Las bandas y combos son el nido de los proxenetas que captan y trafican mujeres jóvenes y hasta niñas, forzándolas a prostituirse. Esto lo toleramos. En Singapur se persigue a los proxenetas hombres con condenas de hasta 10 años. A los reincidentes se les añade como pena hasta 24 varillazos en las nalgas. Estos azotes son dados con una caña de ratán (parecida al bambú) blandida por un oficial especialmente escogido por su fortaleza y entrenado para usar toda la fuerza del cuerpo (son, con frecuencia, expertos en artes marciales). Cuando el número es de más de 6 azotes, se usan dos oficiales para que los den de a seis, por turnos, para que su fatiga no disminuya el impacto, que debe ser máximo y constante hasta el último varillazo. Estas penas, con frecuencia, dejan al sujeto con incapacidad de varias semanas y con cicatrices permanentes. No estoy abogando por este castigo extremo, simplemente lo pongo como ejemplo de la respuesta de una sociedad a lo que considera intolerable. ¿Existe la prostitución en Singapur? Por supuesto, pero está estrictamente controlada.

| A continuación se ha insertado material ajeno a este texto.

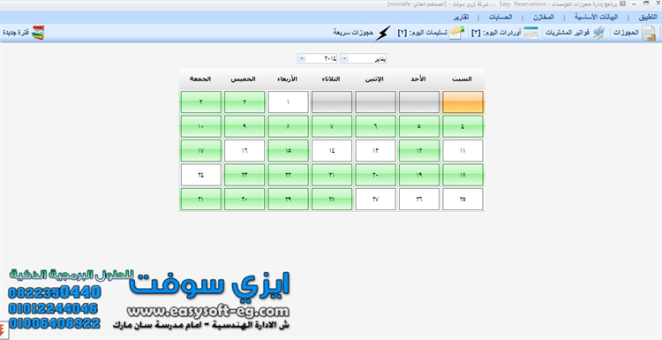662x340 pixels.
Task: Open the calendar icon for أوردرات اليوم
Action: pyautogui.click(x=530, y=33)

¿Como reducir la prostitución? Me gustaría empezar con un experimento para reducir esa lacra, el mal llamado turismo sexual. Imaginemos que el congreso declarara como ilegal la prostitución a los turistas extranjeros. Las penas a los turistas que violen esta ley serían (tranquilos, no hay que azotar a nadie):
1. Treinta días de cárcel.
2. Una multa de 2.000 dólares. A quien no pague la multa se le retendrá en prisión por seis meses.
3. Deportación inmediata al término de la condena, a cuenta del condenado.
4. Pérdida del privilegio de entrada al país con visa de turista por 5 años.
5. Si la persona prostituida es menor de 14 años, las sanciones se duplicarán, excepto con respecto a la pena de prisión, en cuyo caso se aplicarán las severas penas establecidas por nuestro código penal (prisión de nueve a trece años).
¿Se imagina usted lo que pasaría si se pasase esta ley y si sus modestas sanciones se cumpliesen a rajatabla? Correría la voz como la pólvora entre los que desean venir a nuestro país con estas intenciones. ¿Continuaría el negocio? Creo que duraría más un merengue en la puerta de una escuela.
Fernán Jaramillo es doctor en neurobiología y profesor de Carleton College en Minnesota, Estados Unidos.